Example: “How about those Red Sox?”
(You have no idea what he means. Did they win? Did they lose? Was the franchise sold? No need to look like a moron, just say: “I know! Can you believe that shit?”)
It works on specifics. “Man, did you see Kobe Bryant last night?”
(See him do what? Score a touchdown? Hit a three-run double? Trip over his shoelaces? It matters not. “I know! Can you believe that shit?”)
“Damn, that Derek Jeter is such a motherfucking MONSTER.”
“I know! Can you believe that shit?”
You’re welcome.
that is fantastic. thank you!
That is just hilarious!
That’s awesome.
Thank you. This is so much better than my old standard reply to sports enthusiasts, which goes along the lines of. . .”Team name? – that’s um, hockey, right?” (or baseball, or whatever it patently isn’t.

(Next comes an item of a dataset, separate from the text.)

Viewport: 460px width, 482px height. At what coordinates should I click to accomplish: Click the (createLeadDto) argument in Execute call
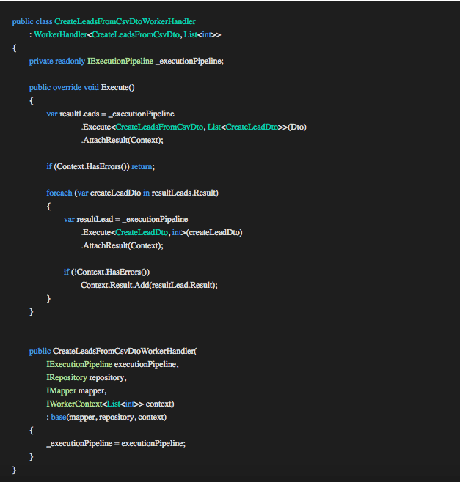pos(215,232)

See, I don’t even pretend. My stand partner in orchestra is a big sports fan and it blew her mind that I can’t name a single Packer. But I just don’t care! I think it’s fine if other people want to care, but I, personally, find it boring at one extreme and a little frightening on the other, so I will stay out of all of it and go read a book.
I love this – thank you! I am not a sports fan, really, but there are a few events every year that I get excited about. The Tour de France, the Little League World Series, and the Big Dance – March Madness. Those college basketball players are a joy to watch – they get so excited, they cry when they lose, and only what, less than 5% of them will go to the NBA. And I especially love it when every year some college you’ve never heard of comes along and unseats some big gun. Brilliant all around.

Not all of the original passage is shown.